= Tun Kyaw Nyein =

Tun Kyaw Nyein (ထွန်းကျော်ငြိမ်း; /my/; born May 7, 1949) is a Burmese public intellectual, trained medical doctor, retired university administrator, and former political prisoner. He is the third son of Daw Nwe Nwe Yee and U Kyaw Nyein, a leading figure in Burma's independence movement and post-independence politics during the era of parliamentary democracy.

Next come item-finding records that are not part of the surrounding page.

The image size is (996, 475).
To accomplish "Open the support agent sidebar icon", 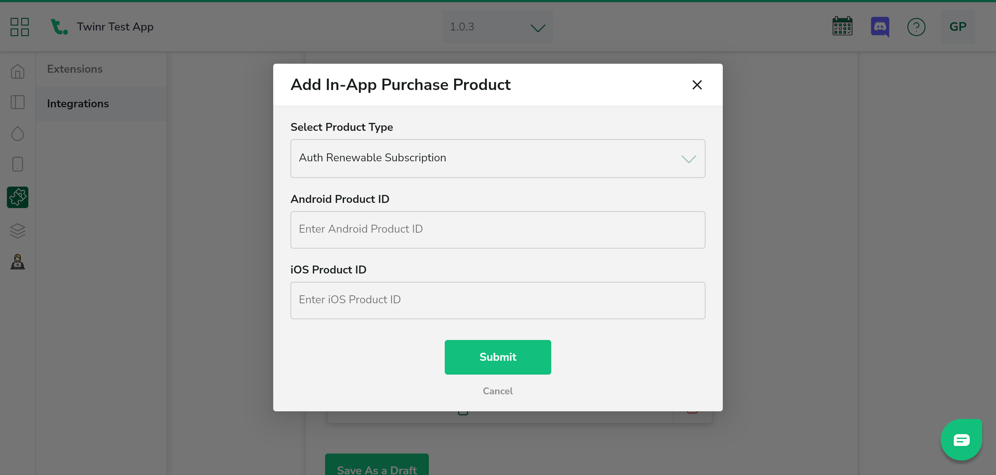I will point(18,262).
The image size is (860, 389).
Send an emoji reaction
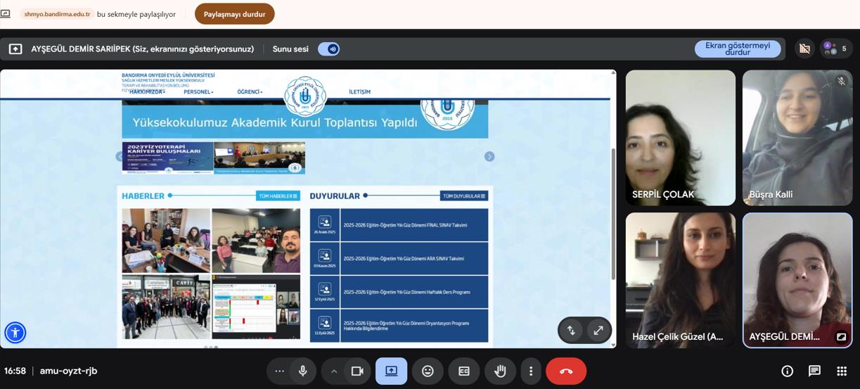[428, 371]
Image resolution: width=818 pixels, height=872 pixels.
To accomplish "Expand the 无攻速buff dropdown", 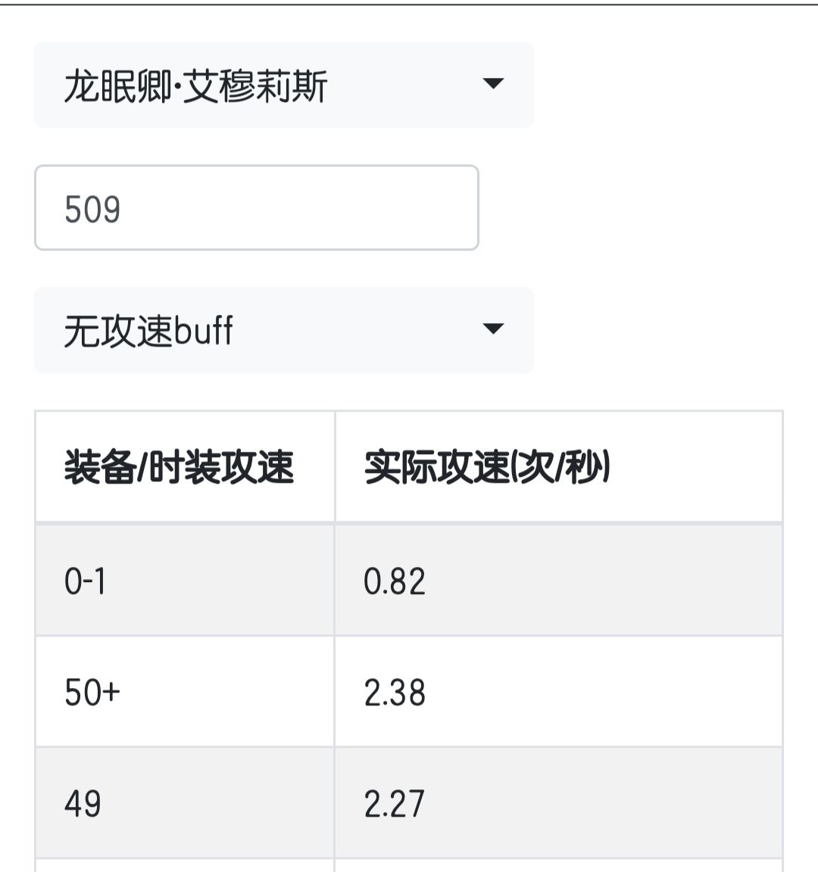I will tap(283, 330).
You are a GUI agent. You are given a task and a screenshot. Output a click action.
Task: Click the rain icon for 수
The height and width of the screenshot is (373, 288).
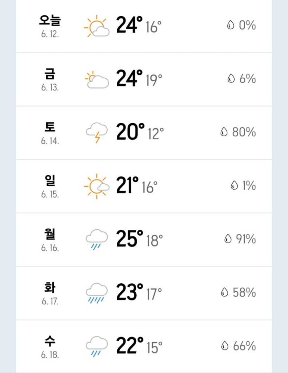(x=97, y=346)
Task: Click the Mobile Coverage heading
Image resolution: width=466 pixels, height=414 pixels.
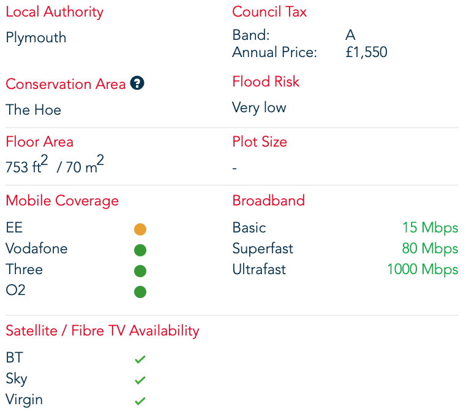Action: coord(62,201)
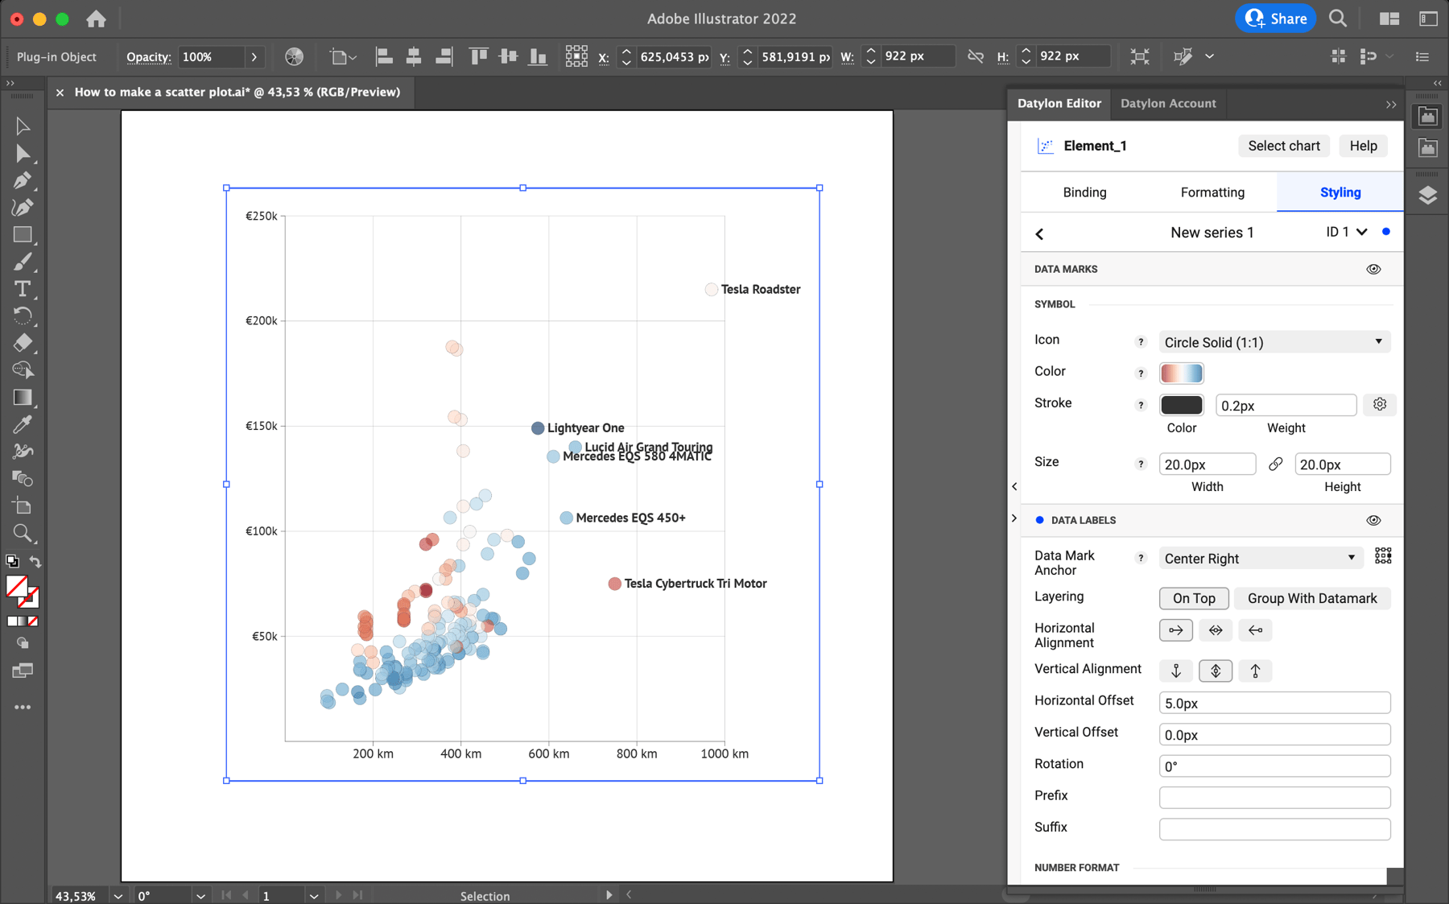Select the Paintbrush tool
The image size is (1449, 904).
point(23,261)
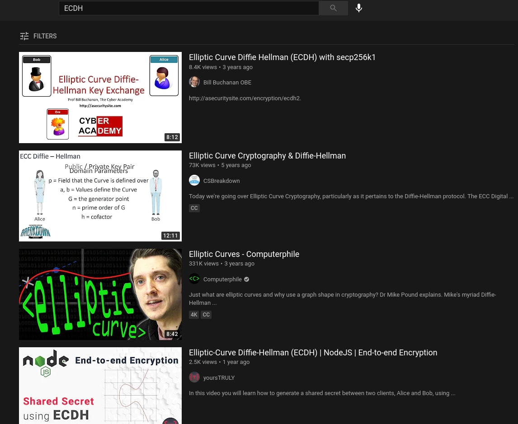The height and width of the screenshot is (424, 518).
Task: Click yoursTRULY channel avatar
Action: (194, 377)
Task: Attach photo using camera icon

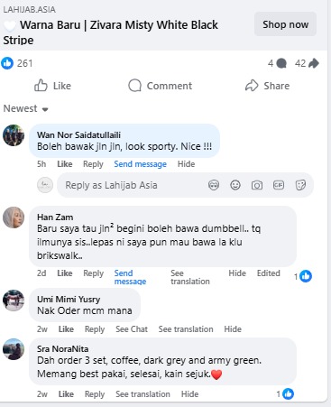Action: [x=257, y=185]
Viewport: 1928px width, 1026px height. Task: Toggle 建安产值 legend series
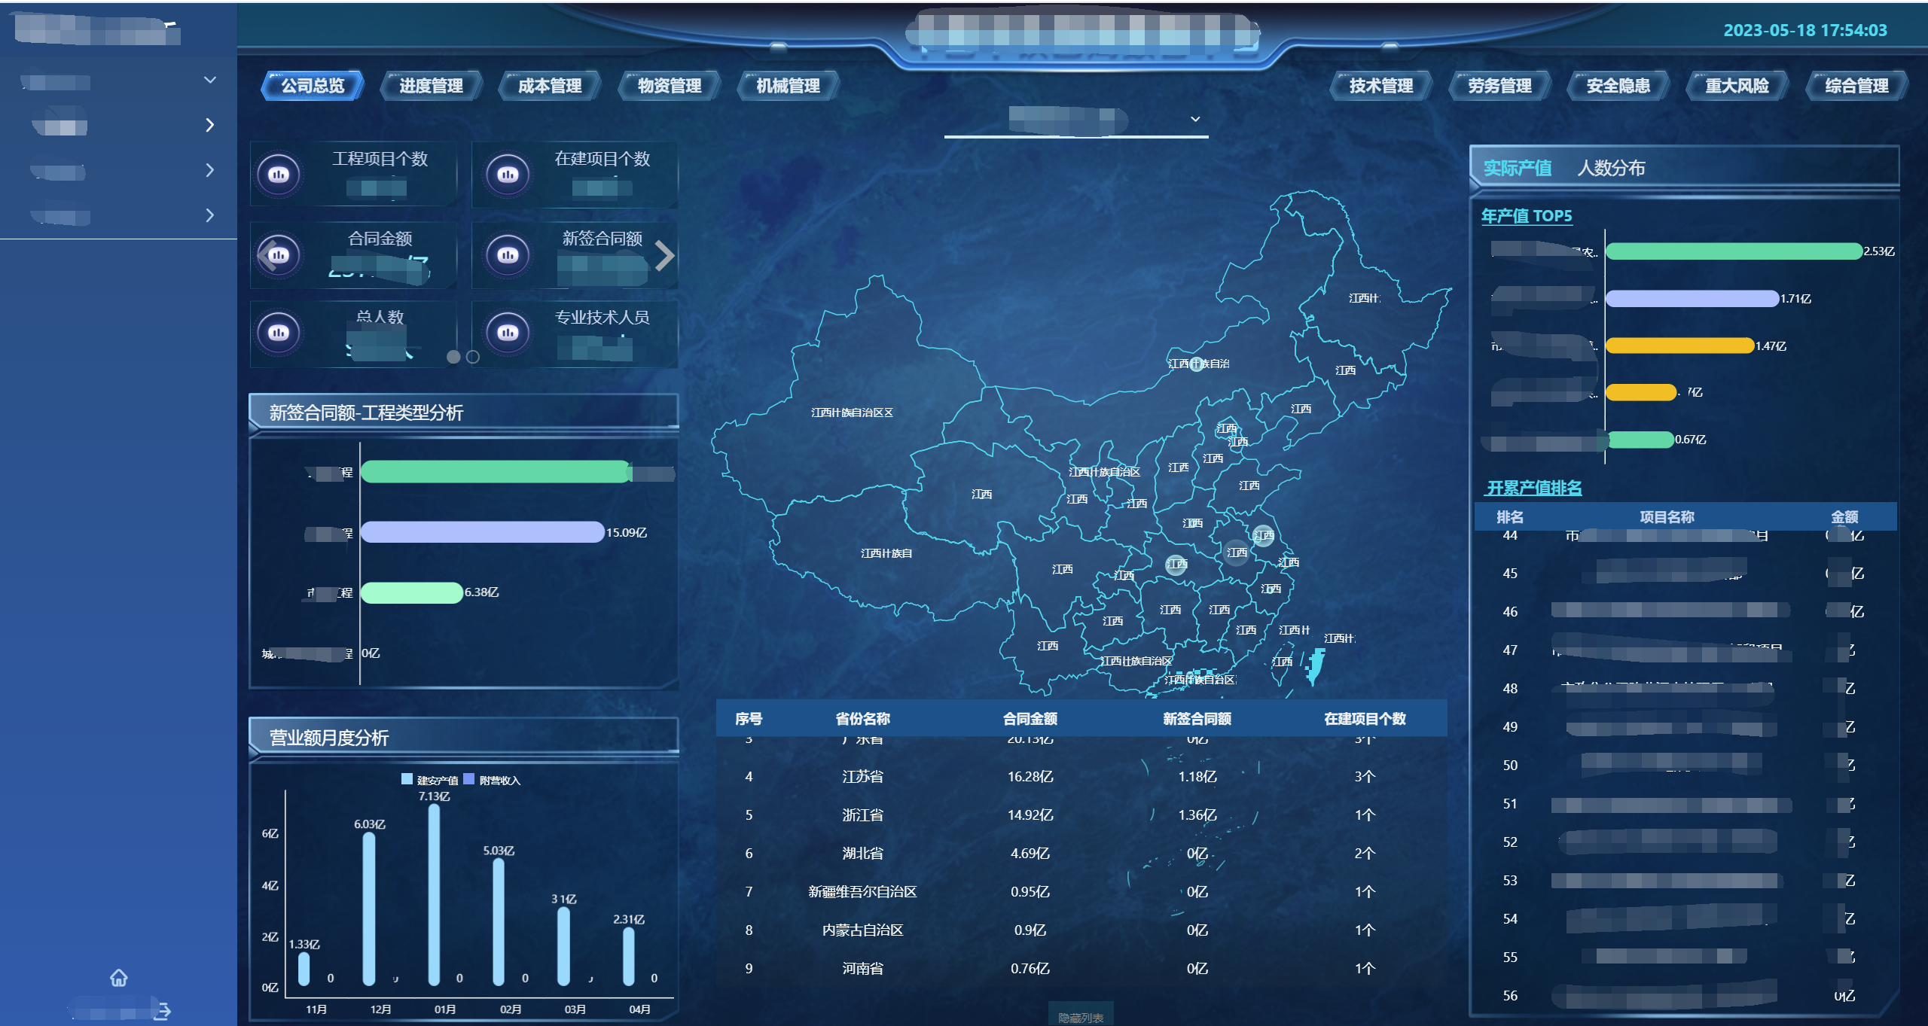click(429, 780)
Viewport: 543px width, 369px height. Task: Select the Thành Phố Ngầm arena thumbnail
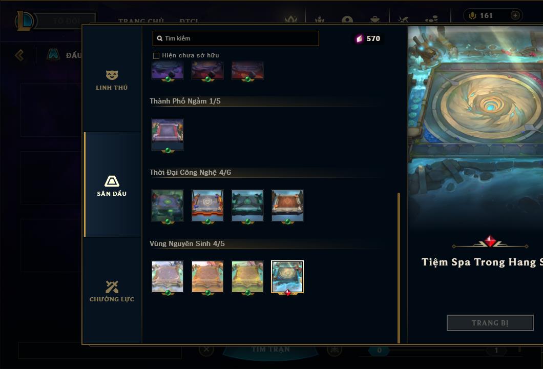click(x=168, y=134)
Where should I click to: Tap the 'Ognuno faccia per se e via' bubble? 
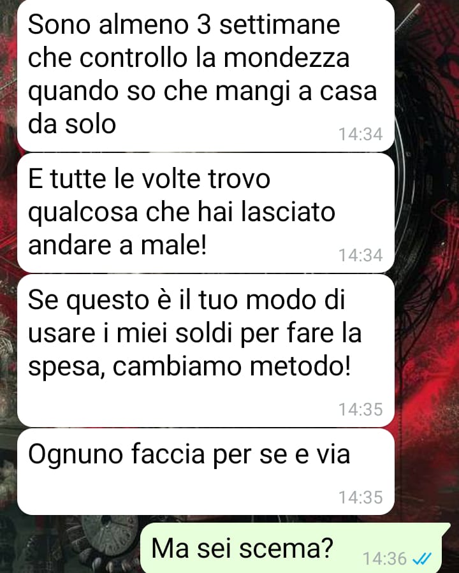tap(206, 472)
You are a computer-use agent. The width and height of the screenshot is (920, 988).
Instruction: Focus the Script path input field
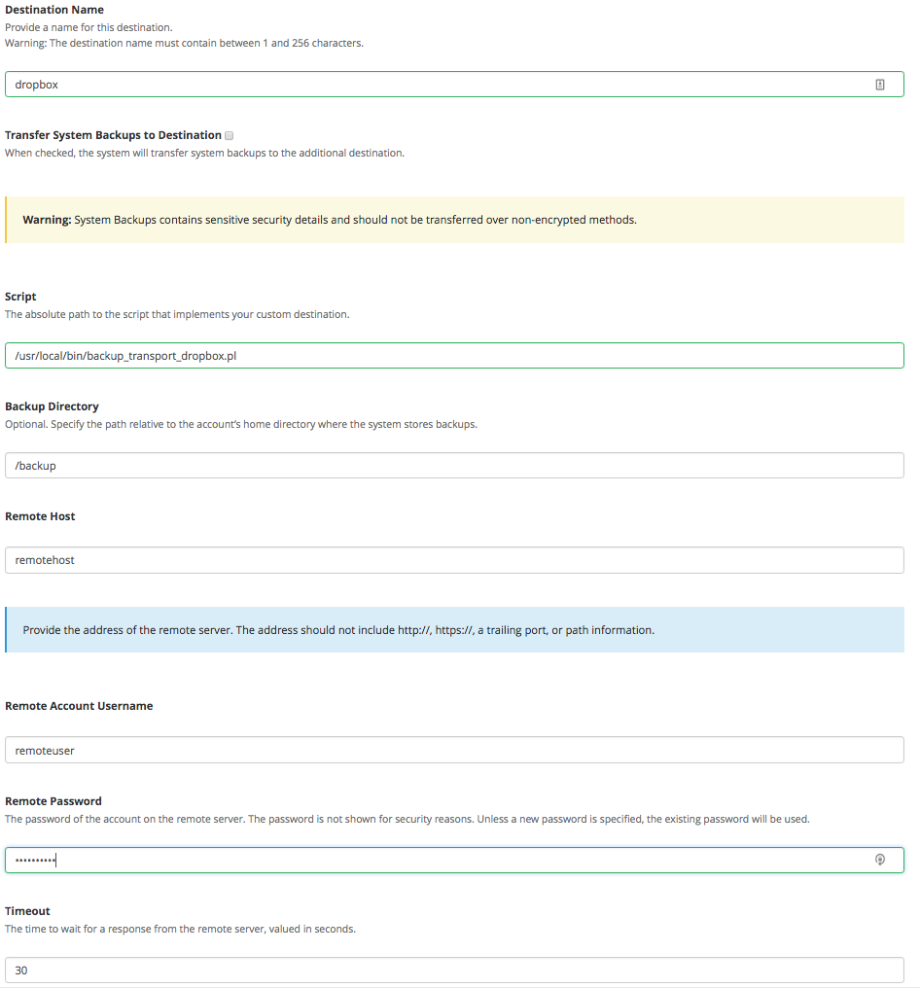[454, 356]
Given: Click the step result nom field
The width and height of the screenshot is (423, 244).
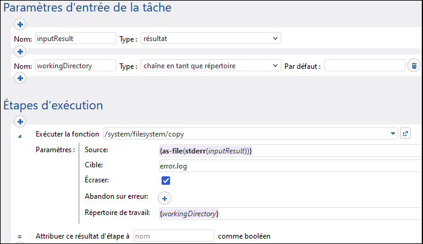Looking at the screenshot, I should 173,236.
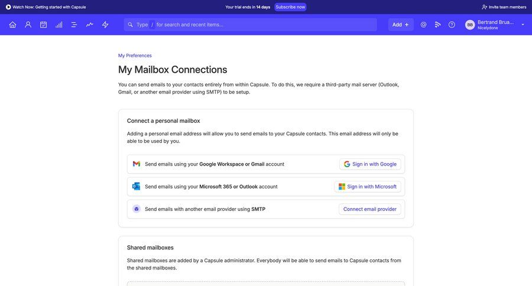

==Early life and education==
Tun Kyaw Nyein was born on 7 May 1949 in Rangoon, Burma to parent Kyaw Nyein and his wife Nwe Nwe Yee. He graduated from Methodist English High School, Rangoon, in 1966. From 1966 to 1973, he studied medicine at the Institute of Medicine (1), Rangoon and began practicing medicine in 1974. He received a master's degree in health science in Western Illinois University in 1984 and a Ph.D. degree in Community Health from the University of Tennessee at Knoxville in 1989.

==Political activism==
A leader of the student uprising in 1974 in Rangoon, Tun Kyaw Nyein was arrested by the military intelligence of the Ne Win government in December 1974. He was given a seven years prison sentence by a military tribunal and kept two and a half years in solitary confinement. He was released in October 1979. After his release, he worked as a medical researcher. Due to persecution of the Kyaw Nyein family under the Ne Win government, he left for the United States in 1982.

==Selected publications==
Anger and Anxiety in Multi-Ethnic Myanmar. Mizzima, 28 June 2013.